- Opening Delimiter -

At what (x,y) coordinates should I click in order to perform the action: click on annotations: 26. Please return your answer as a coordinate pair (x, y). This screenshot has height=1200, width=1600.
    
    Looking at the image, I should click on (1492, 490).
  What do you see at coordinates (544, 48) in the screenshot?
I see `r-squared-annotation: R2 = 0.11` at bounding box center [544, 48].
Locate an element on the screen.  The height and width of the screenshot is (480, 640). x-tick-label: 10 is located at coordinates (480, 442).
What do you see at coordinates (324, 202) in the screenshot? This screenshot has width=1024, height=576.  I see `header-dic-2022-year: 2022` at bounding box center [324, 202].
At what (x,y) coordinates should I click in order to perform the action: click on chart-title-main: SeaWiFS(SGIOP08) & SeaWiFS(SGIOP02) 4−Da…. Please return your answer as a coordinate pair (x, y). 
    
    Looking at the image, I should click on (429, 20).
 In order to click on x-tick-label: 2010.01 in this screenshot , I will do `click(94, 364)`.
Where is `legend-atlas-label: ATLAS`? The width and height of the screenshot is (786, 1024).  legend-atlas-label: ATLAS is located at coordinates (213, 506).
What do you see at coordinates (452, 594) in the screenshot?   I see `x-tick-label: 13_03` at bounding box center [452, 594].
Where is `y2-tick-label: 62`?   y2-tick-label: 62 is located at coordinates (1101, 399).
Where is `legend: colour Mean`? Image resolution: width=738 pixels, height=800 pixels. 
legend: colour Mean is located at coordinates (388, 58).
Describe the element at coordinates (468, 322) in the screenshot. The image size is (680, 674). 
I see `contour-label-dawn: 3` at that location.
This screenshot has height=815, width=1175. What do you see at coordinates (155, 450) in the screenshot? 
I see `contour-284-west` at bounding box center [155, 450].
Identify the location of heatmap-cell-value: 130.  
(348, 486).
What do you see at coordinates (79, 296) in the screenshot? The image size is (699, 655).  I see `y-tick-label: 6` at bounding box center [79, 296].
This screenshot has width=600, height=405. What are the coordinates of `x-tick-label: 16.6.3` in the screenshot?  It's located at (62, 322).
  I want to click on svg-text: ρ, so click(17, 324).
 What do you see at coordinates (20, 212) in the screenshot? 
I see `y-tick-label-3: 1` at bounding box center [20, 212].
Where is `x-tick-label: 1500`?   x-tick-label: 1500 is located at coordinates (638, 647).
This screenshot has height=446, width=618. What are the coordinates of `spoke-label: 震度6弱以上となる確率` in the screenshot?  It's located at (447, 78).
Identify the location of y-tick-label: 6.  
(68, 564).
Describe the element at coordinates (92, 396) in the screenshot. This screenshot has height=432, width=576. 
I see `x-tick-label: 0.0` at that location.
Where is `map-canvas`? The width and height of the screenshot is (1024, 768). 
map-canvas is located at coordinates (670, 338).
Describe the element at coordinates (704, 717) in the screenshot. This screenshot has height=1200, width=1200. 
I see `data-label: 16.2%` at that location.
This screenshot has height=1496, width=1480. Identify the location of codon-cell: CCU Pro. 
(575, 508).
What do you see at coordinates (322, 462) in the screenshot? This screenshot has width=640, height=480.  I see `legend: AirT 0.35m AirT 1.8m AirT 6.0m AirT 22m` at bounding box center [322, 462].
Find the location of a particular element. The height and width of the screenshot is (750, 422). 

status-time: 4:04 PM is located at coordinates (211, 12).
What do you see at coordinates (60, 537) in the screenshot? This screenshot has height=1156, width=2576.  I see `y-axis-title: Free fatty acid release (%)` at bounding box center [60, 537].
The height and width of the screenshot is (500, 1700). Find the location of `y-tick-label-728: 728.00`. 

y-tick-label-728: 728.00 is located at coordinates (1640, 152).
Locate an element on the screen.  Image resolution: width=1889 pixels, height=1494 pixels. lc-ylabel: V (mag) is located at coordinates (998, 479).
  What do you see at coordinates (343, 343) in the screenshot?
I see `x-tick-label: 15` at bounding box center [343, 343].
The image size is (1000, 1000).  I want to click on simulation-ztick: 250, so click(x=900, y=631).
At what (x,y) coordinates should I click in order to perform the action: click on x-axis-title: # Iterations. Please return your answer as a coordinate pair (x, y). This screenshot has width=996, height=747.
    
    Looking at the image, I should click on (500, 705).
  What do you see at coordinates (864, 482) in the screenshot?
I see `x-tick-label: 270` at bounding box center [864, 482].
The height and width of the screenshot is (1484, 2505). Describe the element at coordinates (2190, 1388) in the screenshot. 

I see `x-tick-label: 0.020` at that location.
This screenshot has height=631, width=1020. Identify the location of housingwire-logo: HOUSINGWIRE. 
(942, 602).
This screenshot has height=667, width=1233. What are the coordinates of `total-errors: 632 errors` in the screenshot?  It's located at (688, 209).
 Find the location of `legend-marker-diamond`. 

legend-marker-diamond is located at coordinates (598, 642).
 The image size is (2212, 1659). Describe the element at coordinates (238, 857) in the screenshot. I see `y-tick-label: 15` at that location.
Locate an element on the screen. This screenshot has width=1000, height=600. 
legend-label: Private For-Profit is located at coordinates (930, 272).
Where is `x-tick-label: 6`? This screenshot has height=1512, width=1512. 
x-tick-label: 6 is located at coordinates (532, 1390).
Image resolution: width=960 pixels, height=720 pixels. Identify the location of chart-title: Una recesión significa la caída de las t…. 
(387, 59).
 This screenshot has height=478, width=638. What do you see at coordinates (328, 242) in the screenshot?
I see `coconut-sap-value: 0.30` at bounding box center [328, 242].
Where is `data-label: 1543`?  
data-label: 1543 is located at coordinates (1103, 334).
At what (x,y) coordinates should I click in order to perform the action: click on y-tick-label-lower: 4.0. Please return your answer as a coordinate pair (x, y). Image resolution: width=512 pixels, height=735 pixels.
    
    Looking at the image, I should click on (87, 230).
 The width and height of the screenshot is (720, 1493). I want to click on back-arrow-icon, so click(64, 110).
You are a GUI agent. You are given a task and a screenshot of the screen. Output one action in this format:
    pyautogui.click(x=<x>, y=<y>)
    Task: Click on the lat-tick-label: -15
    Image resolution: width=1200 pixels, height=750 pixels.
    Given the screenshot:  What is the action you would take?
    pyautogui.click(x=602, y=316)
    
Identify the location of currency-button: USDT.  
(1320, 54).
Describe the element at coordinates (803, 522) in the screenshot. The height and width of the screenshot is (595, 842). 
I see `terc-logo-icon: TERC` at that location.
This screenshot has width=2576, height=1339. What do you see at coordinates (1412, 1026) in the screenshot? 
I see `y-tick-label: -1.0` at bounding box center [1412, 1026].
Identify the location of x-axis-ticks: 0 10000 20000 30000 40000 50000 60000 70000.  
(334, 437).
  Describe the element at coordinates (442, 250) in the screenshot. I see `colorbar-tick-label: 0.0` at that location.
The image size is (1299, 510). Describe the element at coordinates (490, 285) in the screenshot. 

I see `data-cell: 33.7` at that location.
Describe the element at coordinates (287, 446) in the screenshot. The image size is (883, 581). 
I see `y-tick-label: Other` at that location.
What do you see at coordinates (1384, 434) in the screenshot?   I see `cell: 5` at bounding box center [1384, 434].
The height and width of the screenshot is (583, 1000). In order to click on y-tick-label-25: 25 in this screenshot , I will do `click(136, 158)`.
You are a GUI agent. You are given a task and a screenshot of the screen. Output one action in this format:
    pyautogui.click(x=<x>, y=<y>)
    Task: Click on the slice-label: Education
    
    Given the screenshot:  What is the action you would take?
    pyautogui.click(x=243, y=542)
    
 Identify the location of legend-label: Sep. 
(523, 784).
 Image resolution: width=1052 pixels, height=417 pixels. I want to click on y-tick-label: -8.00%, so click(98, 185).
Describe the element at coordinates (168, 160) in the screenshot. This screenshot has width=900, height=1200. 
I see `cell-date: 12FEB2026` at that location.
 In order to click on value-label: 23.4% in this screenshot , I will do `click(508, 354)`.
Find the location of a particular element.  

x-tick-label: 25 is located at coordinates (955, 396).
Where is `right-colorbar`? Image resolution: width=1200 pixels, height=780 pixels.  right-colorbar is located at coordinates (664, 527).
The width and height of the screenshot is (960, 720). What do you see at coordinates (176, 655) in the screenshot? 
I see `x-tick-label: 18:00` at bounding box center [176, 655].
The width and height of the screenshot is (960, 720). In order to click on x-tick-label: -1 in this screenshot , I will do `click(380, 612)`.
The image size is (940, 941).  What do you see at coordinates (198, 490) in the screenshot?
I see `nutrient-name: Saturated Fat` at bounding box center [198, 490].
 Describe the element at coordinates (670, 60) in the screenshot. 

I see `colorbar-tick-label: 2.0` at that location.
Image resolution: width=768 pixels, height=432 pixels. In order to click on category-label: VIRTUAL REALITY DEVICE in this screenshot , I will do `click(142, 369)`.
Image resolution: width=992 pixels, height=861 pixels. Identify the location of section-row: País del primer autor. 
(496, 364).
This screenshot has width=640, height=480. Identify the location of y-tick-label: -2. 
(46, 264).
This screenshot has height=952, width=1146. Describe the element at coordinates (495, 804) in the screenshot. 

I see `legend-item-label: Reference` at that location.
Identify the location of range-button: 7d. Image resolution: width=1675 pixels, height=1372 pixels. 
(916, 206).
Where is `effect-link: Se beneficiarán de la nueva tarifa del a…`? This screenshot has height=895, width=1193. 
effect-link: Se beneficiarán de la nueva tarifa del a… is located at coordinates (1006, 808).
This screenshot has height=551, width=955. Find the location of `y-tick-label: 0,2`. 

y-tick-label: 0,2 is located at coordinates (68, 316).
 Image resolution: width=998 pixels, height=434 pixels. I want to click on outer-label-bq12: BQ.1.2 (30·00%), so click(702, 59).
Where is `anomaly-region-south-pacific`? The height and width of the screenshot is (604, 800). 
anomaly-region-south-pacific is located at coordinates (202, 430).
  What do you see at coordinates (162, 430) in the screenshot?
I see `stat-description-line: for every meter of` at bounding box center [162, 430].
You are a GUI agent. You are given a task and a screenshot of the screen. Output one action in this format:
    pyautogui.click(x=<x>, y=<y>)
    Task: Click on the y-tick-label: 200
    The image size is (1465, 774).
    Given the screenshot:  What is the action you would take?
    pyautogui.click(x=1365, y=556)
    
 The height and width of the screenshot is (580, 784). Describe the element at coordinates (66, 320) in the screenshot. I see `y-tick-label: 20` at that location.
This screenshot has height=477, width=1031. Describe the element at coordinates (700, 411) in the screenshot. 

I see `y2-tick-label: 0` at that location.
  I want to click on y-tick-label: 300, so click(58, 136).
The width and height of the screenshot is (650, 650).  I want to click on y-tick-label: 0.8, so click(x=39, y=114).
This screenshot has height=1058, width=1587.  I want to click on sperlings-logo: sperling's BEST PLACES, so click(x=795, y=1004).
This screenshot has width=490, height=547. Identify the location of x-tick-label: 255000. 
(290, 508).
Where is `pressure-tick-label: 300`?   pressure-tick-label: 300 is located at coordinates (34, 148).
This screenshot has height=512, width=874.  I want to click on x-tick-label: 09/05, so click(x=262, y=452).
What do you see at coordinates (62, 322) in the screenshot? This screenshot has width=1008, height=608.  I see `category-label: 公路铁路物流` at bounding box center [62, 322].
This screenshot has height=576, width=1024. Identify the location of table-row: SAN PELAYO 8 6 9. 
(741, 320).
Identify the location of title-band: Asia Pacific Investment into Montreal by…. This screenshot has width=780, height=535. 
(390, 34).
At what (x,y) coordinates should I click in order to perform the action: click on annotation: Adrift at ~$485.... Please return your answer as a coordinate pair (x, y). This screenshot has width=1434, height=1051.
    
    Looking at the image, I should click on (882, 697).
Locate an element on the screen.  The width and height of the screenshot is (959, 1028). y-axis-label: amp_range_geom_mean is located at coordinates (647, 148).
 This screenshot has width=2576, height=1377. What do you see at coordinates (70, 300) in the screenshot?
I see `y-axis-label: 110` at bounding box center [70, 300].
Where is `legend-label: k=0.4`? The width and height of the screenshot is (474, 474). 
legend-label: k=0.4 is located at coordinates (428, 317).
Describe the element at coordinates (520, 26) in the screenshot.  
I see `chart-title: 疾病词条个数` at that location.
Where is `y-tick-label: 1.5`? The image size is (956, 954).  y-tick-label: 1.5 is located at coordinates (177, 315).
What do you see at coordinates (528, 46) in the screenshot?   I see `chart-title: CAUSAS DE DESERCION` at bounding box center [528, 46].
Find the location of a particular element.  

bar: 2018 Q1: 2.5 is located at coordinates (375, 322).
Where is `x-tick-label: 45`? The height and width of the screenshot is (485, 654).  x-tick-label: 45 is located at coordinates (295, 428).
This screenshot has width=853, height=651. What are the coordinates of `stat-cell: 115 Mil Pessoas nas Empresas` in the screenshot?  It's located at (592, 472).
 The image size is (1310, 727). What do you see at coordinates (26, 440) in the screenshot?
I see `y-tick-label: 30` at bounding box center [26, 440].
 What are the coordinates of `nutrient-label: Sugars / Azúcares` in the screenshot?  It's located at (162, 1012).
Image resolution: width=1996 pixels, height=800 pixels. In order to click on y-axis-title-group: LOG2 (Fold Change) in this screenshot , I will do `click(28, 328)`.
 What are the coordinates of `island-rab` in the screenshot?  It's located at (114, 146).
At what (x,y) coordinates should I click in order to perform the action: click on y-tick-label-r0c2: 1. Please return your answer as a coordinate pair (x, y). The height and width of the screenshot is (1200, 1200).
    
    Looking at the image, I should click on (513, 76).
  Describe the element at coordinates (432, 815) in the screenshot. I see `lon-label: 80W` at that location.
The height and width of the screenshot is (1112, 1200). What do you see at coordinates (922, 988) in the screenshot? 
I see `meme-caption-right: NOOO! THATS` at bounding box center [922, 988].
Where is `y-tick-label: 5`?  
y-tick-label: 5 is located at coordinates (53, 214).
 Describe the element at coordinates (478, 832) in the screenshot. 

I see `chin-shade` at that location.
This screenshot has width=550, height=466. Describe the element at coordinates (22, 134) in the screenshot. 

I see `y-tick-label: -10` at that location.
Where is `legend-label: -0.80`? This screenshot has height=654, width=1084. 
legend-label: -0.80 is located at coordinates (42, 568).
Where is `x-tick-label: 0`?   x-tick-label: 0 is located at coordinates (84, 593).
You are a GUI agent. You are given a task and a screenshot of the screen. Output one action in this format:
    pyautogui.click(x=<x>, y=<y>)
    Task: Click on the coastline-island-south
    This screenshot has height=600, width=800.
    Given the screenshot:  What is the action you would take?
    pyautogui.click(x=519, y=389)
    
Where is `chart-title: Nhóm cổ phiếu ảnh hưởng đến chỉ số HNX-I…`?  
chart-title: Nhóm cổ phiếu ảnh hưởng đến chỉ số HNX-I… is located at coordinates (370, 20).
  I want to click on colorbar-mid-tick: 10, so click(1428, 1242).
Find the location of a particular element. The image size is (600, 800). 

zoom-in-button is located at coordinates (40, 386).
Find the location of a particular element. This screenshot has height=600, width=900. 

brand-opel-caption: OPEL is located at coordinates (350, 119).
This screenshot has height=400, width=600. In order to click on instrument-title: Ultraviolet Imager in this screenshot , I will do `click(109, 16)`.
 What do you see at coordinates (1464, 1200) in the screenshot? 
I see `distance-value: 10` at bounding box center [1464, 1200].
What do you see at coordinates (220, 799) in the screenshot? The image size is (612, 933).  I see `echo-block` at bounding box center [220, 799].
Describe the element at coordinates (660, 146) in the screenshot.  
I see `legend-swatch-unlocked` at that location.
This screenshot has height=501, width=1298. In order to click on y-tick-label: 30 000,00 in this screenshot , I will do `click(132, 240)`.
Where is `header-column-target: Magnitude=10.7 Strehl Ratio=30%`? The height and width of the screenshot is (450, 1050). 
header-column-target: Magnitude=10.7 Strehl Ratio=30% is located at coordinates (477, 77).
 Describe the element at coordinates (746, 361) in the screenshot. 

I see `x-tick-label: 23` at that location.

- Closing Delimiter -

[EXERCISE GOAL]
Reproduce verbatim the entries above, starting at the line containing "Describe the element at coordinates (660, 146)" and ending at the line containing "header-column-target: Magnitude=10.7 Strehl Ratio=30% is", with both of those lines included.

[EXERCISE SOLUTION]
Describe the element at coordinates (660, 146) in the screenshot.  
I see `legend-swatch-unlocked` at that location.
This screenshot has height=501, width=1298. In order to click on y-tick-label: 30 000,00 in this screenshot , I will do `click(132, 240)`.
Where is `header-column-target: Magnitude=10.7 Strehl Ratio=30%`? The height and width of the screenshot is (450, 1050). 
header-column-target: Magnitude=10.7 Strehl Ratio=30% is located at coordinates (477, 77).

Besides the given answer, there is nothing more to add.